Schubert: Lieder, Vol. 2

Ian Bostridge revisits Schubert in this, his second volume of Lieder, at a stage in his career when critics, both professional and amateur, are scrutinising his progress most closely, ready to pounce on any weakness which might compromise the seemingly unstoppable rise and rise. This disc will confound them. It is quite simply the best that Bostridge has yet offered us.

Our rating

5

Published: January 20, 2012 at 1:16 pm

COMPOSERS: Schubert
LABELS: EMI
WORKS: Lieder, Vol. 2
PERFORMER: Ian Bostridge (tenor), Julius Drake (piano)
CATALOGUE NO: CDC 5 57141 2

Ian Bostridge revisits Schubert in this, his second volume of Lieder, at a stage in his career when critics, both professional and amateur, are scrutinising his progress most closely, ready to pounce on any weakness which might compromise the seemingly unstoppable rise and rise.
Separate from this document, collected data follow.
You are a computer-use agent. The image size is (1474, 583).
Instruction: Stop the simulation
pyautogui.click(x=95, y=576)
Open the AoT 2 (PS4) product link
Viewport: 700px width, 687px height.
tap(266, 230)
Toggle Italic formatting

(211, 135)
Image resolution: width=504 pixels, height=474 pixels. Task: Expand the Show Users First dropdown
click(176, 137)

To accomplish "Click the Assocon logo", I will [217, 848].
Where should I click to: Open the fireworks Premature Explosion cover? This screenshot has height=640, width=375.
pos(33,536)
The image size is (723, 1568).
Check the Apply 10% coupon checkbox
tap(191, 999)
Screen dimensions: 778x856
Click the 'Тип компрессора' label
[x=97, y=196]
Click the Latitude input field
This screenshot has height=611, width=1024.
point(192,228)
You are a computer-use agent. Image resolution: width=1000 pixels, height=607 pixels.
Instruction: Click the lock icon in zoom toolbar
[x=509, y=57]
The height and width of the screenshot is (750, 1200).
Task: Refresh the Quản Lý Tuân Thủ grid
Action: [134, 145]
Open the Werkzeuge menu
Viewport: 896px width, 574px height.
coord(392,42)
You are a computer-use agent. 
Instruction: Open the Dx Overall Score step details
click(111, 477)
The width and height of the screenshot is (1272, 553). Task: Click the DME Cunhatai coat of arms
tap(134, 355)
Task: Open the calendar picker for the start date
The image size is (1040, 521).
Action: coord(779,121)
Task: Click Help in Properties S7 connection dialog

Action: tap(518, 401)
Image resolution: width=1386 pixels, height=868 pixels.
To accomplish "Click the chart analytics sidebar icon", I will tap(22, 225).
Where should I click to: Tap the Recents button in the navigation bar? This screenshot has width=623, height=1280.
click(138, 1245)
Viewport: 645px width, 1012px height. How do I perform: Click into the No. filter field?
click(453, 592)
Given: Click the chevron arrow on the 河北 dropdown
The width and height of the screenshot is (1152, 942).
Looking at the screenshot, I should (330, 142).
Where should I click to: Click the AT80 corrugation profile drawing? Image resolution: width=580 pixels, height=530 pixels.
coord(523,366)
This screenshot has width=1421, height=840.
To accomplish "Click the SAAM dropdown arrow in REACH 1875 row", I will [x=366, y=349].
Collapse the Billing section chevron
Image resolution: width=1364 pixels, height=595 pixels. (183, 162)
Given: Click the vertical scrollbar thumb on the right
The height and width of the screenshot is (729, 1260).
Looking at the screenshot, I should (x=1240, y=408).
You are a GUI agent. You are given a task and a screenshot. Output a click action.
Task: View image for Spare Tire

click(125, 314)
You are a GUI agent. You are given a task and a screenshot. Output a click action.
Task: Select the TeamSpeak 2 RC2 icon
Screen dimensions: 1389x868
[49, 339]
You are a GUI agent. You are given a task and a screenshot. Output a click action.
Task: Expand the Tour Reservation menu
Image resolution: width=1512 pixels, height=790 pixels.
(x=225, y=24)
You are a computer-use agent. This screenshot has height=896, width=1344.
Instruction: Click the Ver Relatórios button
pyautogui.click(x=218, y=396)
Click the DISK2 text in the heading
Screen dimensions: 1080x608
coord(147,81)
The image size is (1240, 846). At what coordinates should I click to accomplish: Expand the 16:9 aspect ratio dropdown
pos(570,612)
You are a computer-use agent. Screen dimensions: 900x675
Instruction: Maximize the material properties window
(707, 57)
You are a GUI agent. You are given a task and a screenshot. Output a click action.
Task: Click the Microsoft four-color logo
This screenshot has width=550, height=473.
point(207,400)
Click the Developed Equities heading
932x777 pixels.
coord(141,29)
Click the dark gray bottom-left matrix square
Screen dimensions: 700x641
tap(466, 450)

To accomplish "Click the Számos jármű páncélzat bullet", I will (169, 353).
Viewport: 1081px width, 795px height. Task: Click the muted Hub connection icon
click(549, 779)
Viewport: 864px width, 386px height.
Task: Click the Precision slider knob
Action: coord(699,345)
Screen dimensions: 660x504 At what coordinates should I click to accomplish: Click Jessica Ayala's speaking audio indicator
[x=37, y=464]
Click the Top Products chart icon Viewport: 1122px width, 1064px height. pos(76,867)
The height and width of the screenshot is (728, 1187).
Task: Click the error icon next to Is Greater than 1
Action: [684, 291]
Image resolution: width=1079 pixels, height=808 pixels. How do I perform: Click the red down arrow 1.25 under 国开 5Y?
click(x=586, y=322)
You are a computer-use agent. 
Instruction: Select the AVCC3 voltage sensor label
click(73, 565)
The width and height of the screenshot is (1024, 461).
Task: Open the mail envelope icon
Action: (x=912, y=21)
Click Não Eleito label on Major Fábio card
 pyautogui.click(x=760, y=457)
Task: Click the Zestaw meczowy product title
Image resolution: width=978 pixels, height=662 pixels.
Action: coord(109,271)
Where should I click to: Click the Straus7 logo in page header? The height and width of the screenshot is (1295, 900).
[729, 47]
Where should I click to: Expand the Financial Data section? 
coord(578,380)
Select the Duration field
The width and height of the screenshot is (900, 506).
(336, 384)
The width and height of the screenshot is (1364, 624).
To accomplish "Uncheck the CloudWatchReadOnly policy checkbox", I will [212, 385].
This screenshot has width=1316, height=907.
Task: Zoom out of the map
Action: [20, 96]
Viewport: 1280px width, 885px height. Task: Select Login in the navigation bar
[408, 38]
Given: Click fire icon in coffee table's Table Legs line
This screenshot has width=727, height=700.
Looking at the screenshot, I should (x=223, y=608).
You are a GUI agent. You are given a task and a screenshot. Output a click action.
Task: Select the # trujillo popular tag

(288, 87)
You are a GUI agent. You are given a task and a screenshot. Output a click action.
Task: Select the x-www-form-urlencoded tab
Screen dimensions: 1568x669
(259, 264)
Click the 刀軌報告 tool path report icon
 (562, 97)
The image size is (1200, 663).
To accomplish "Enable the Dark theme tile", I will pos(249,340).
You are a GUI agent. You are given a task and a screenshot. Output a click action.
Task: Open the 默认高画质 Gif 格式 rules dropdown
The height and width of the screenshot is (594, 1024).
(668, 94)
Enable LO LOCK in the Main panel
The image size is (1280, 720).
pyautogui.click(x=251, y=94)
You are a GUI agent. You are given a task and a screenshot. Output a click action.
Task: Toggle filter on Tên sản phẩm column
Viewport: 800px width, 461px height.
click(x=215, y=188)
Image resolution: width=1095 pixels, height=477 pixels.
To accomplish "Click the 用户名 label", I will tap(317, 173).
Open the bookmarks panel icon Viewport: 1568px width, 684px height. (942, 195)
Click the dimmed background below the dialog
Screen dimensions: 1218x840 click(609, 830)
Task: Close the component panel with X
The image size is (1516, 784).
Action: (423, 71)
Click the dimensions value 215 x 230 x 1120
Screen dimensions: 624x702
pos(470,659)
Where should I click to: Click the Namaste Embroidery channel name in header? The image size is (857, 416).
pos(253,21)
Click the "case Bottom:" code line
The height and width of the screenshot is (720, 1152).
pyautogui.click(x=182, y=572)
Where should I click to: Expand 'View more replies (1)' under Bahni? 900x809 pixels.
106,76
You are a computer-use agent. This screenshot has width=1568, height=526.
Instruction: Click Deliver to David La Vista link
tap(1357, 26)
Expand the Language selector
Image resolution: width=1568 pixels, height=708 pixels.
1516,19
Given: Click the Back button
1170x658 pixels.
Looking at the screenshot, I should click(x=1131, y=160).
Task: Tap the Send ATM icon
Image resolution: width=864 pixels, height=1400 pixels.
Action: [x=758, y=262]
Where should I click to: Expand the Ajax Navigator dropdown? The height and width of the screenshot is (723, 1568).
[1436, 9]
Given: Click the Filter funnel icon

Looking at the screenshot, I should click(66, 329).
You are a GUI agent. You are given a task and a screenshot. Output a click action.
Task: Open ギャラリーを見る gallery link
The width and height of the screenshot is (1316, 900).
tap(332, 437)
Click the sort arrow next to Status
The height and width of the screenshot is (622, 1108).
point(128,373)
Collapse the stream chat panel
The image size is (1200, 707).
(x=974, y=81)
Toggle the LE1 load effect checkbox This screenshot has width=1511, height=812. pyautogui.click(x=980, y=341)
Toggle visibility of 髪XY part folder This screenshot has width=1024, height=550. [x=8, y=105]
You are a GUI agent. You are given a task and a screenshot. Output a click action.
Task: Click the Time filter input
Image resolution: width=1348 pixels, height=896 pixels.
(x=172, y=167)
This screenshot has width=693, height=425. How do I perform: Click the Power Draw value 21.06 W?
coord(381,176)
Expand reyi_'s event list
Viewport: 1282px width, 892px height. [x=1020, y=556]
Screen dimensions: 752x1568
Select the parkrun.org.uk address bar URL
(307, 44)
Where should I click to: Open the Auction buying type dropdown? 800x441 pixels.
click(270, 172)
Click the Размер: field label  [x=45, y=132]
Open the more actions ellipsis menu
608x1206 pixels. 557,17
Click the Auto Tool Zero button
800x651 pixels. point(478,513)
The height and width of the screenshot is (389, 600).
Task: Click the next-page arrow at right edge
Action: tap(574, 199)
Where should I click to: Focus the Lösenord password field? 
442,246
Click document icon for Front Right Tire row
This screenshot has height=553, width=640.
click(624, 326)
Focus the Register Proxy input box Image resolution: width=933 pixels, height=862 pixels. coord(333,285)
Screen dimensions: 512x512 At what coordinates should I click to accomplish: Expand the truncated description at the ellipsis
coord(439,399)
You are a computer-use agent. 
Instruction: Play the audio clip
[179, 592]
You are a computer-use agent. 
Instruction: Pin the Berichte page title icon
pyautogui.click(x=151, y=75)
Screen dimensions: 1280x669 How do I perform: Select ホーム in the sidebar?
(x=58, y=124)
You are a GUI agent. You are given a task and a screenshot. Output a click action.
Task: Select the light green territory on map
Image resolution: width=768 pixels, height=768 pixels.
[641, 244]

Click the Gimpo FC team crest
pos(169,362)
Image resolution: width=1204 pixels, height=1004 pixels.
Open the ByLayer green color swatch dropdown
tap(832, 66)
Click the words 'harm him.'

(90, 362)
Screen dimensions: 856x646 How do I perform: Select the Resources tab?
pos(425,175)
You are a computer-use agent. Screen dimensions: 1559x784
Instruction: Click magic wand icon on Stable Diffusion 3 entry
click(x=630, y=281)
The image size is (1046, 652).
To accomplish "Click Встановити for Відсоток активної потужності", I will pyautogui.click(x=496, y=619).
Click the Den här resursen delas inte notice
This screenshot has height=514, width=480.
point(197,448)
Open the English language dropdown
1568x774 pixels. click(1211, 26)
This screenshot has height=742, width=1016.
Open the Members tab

This disc will confound them. It is quite simply the best that Bostridge has yet offered us.

There’s a darker tone now, filling his distinctive tenor timbre, and giving it the extra body and resonance necessary to bear the shadows of Schubert’s Mayrhofer settings: the existential darkness of that Caspar David moonscape of a ‘Nachtstück’; or the spiritual agitation behind the awe of ‘Auf der Donau’.

Yet the voice is still, when it needs to be, tremulous with that youthful plangency which immediately identifies Bostridge. In the six Goethe settings of this recital, the shy sensuousness of ‘Geheimes’ is heightened by a minute gasp of rubato; and the liveliness of individual words kickstarts the gallop of ‘Willkommen und Abschied’ into new life.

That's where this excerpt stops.